First Advisor

George G. Lendaris

Date of Publication


Document Type


Degree Name

Doctor of Philosophy (Ph.D.) in Electrical and Computer Engineering


Electrical and Computer Engineering




Clave, Machine learning, Prestructuring, Samba, Computational intelligence, Musical meter and rhythm, Neural networks (Computer science) -- Methodology, Information theory in music, Perceptrons



Physical Description

1 online resource (xxviii, 515 p.) : ill. (some col.)
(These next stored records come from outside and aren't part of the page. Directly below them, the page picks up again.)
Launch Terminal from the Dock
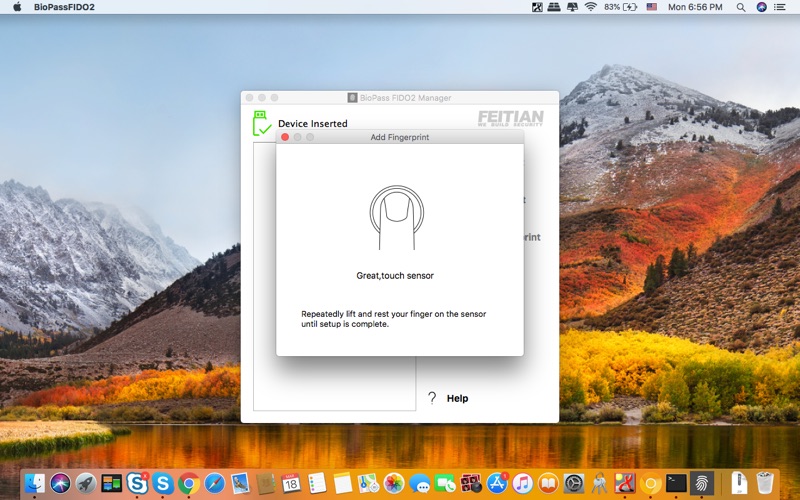Screen dimensions: 800x500 [676, 483]
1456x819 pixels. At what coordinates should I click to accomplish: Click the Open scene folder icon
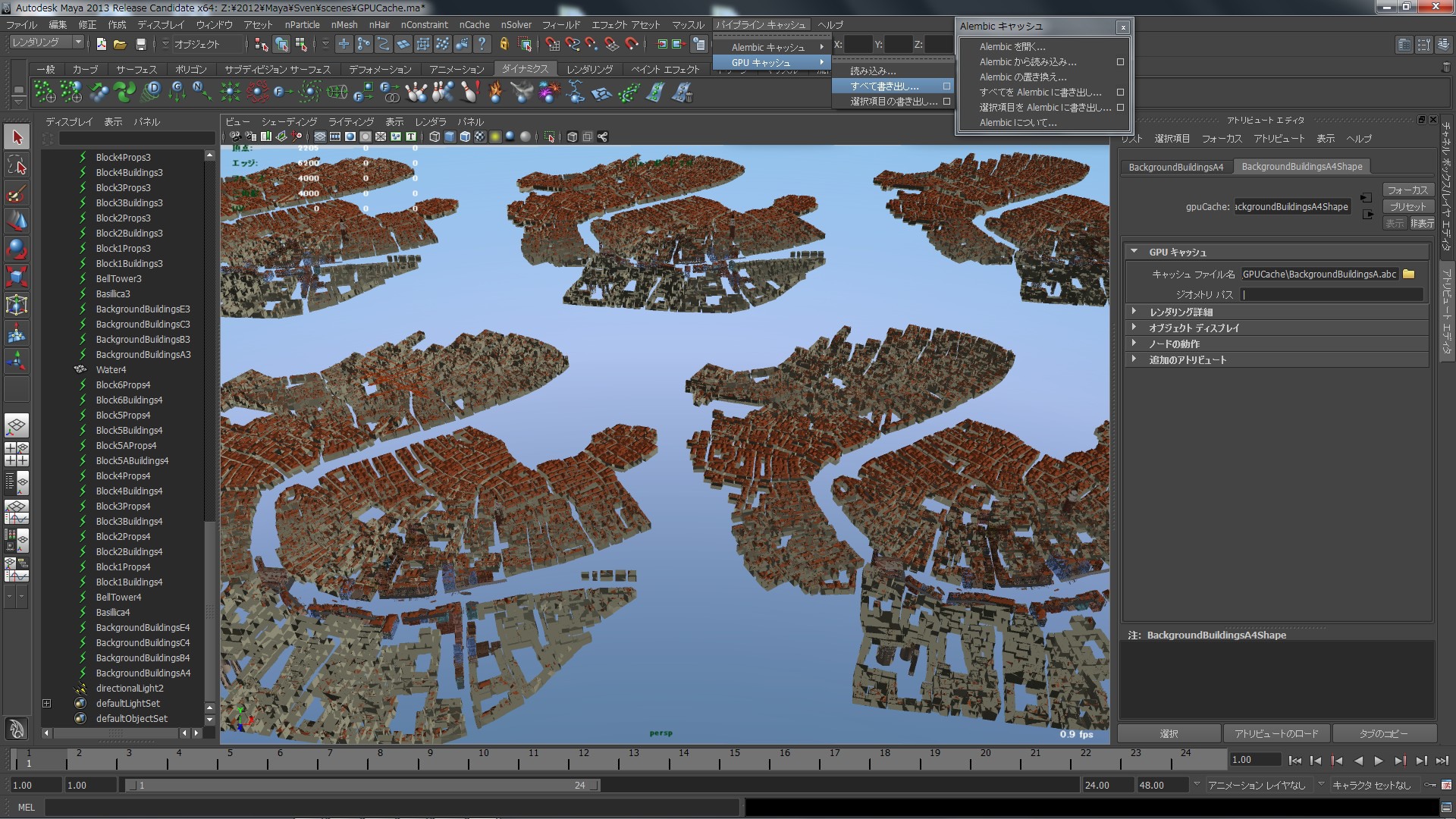pos(120,45)
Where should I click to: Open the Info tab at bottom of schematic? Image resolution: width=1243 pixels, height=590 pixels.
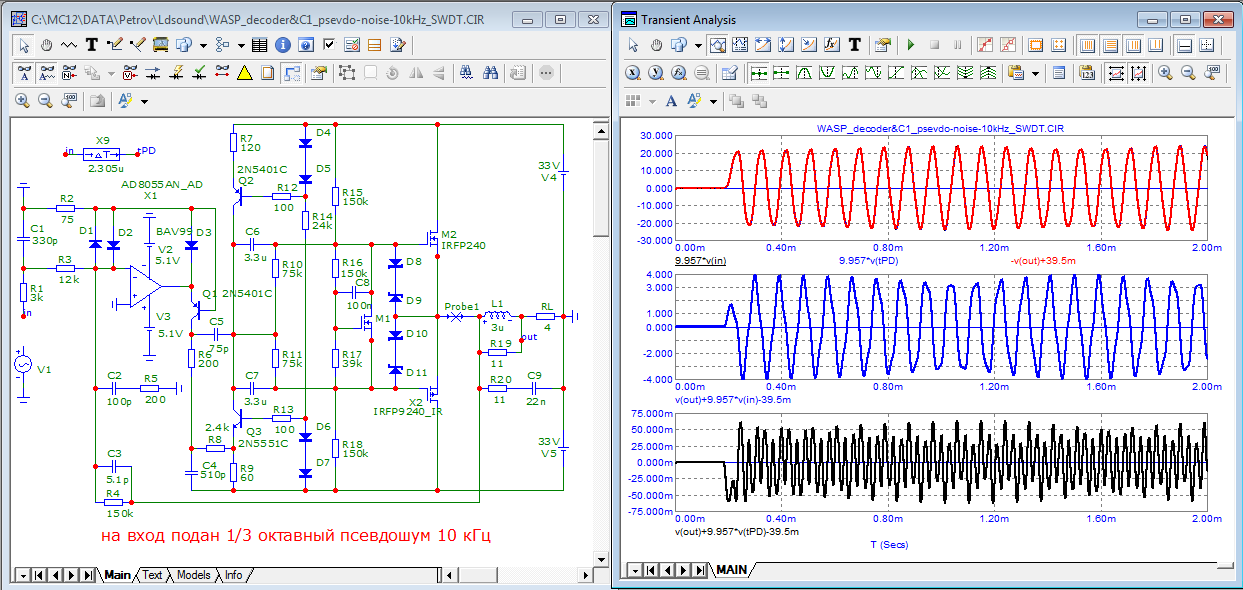point(233,575)
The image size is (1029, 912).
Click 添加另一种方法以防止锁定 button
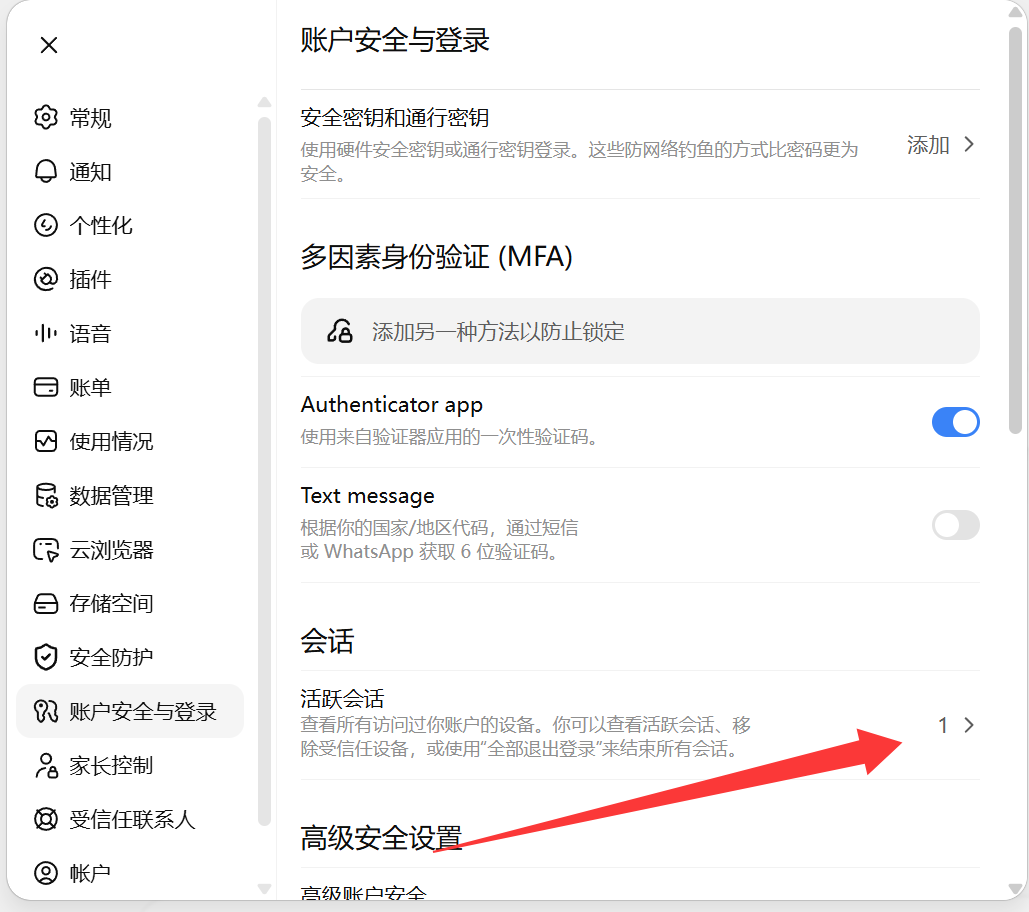pyautogui.click(x=640, y=331)
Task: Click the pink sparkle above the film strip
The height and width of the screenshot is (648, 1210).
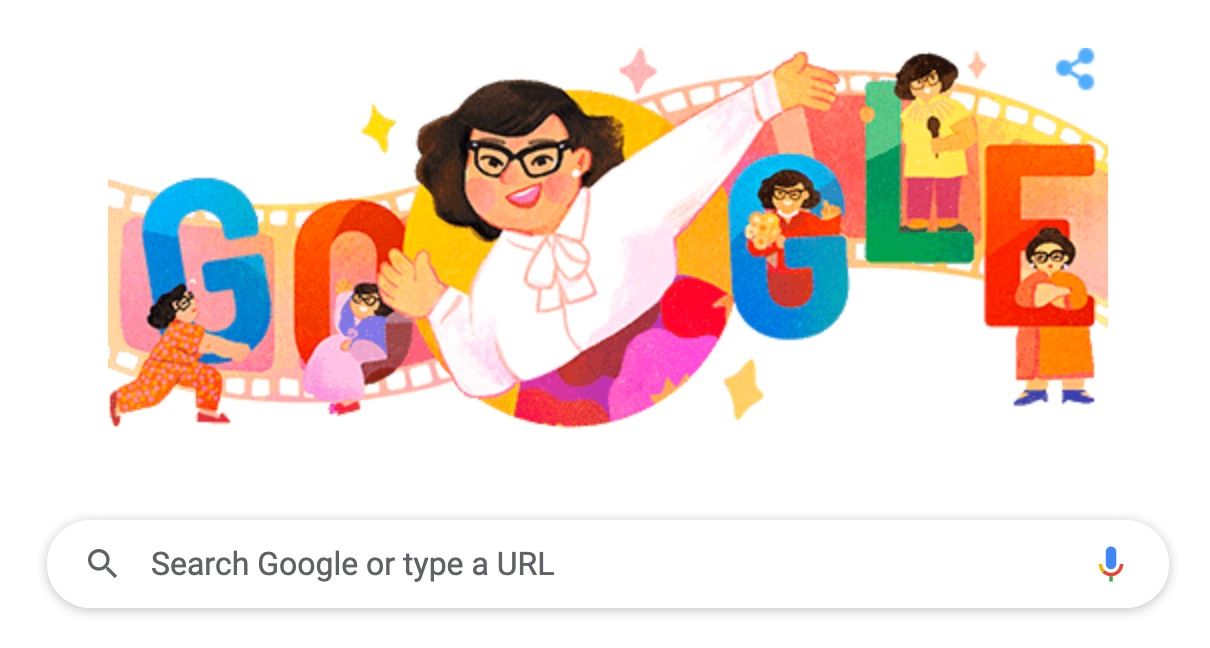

The present study shows that prestructuring based on domain knowledge leads to statistically significant generalization-performance improvement in artificial neural networks (NNs) of the multilayer perceptron (MLP) type, specifically in the case of a noisy real-world problem with numerous interacting variables. The prestructuring of MLPs based on knowledge of the structure of a problem domain has previously been shown to improve generalization performance. However, the problem domains for those demonstrations suffered from significant shortcomings: 1) They were purely logical problems, and 2) they contained small numbers of variables in comparison to most data-mining applications today. Two implications of the former were a) the underlying structure of the problem was completely known to the network designer by virtue of having been conceived for the problem at hand, and b) noise was not a significant concern in contrast with real-world conditions. As for the size of the problem, neither computational resources nor mathematical modeling techniques were advanced enough to handle complex relationships among more than a few variables until recently, so such problems were left out of the mainstream of prestructuring investigations. In the present work, domain knowledge is built into the solution through Reconstructability Analysis, a form of information-theoretic modeling, which is used to identify mathematical models that can be transformed into a graphic representation of the problem domain's underlying structure. Employing the latter as a pattern allows the researcher to prestructure the MLP, for instance, by disallowing certain connections in the network. Prestructuring reduces the set of all possible maps (SAPM) that are realizable by the NN. The reduced SAPM--according to the Lendaris-Stanley conjecture, conditional probability, and Occam's razor--enables better generalization performance than with a fully connected MLP that has learned the same I/O mapping to the same extent. In addition to showing statistically significant improvement over the generalization performance of fully connected networks, the prestructured networks in the present study also compared favorably to both the performance of qualified human agents and the generalization rates in classification through Reconstructability Analysis alone, which serves as the alternative algorithm for comparison.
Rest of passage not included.